The functions extend across the entire data and ML lifecycle: the agent is intended to be able to handle complete machine learning workflows – from feature engineering, training, and comparison of multiple model types to deployment on Databricks Model Serving. Experiments are logged in MLflow. In the area of data engineering, Genie Code creates production-ready Spark pipelines according to the manufacturer, considers differences between staging and production environments, and automatically applies data quality checks. Furthermore, the agent is intended to generate dashboards with reusable semantic definitions and autonomously plan and execute multi-stage tasks.

Genie Code is intended to create visualizations, configure filters, and organize dashboard layouts – with reusable semantic definitions.

(Image: Databricks)

Another aspect is proactive monitoring: Genie Code is intended to monitor Lakeflow pipelines and AI models in the background, triage errors, and investigate anomalies before a human needs to intervene. However, so-called "Background Agents" that permanently handle this monitoring in the background are not yet available, according to Databricks – but are expected to be rolled out soon.

The agent has persistent storage that automatically updates internal instructions based on past interactions and coding preferences. This is intended to make it "better" over time.

Parallel to the introduction of Genie Code, Databricks announced the acquisition of Quotient AI. The company specializes in the evaluation and reinforcement learning for AI agents and was previously involved in improving the quality of GitHub Copilot. Through the integration, continuous performance monitoring is to be embedded directly into Genie Code: According to Databricks, Quotient measures response quality, detects regressions early, and identifies errors – and feeds these findings into an improvement process.
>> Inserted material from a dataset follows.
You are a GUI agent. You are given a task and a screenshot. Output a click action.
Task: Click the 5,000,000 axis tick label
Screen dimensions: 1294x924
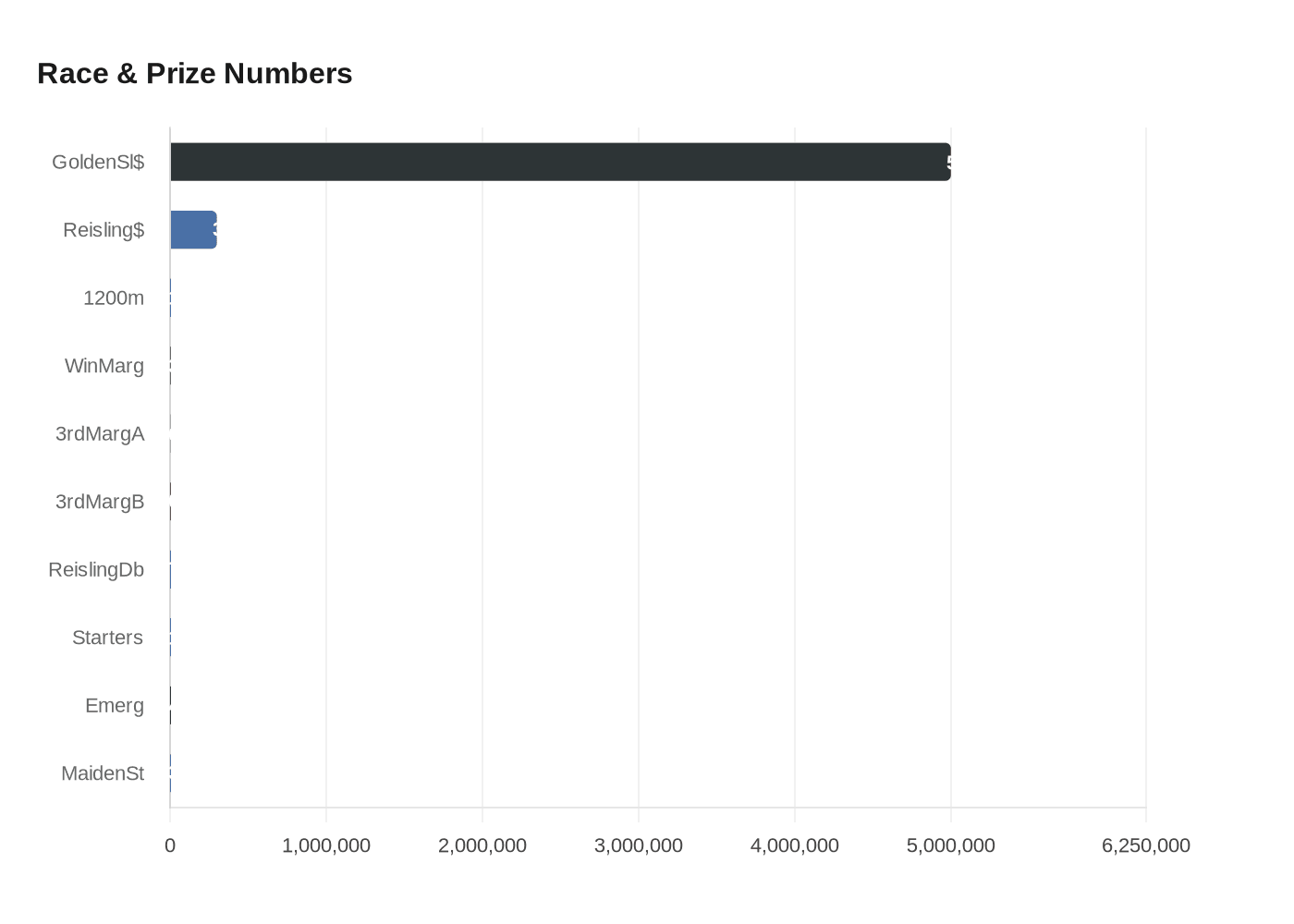951,844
According to Databricks, Genie Code is generally available immediately and directly integrated into Databricks workspaces – in notebooks, the SQL editor, and the Lakeflow Pipelines editor. An elaborate configuration is not required.
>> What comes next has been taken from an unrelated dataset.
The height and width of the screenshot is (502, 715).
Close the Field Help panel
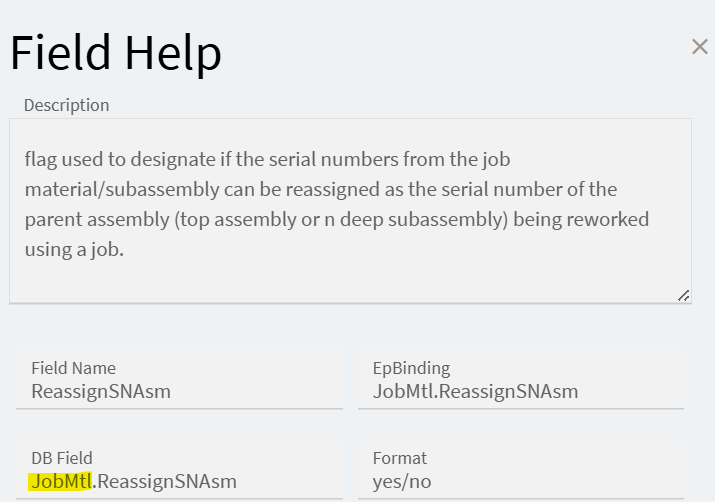(x=700, y=47)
The agent can be extended in three ways: Via the Model Context Protocol (MCP), Genie Code can interact with external tools such as Jira, Confluence, or GitHub. So-called Agent Skills allow domain-specific capabilities to be defined, for example, for handling personal data or company-specific validation frameworks. And via persistent storage, the agent learns from past interactions and adapts to the workflow of the respective team.

Databricks' new functions align with an industry-wide trend. Almost all major providers are now relying on agent-based AI systems that are intended to solve complex tasks autonomously. However, the extent of their actual capabilities is controversial – especially with regard to non-functional requirements.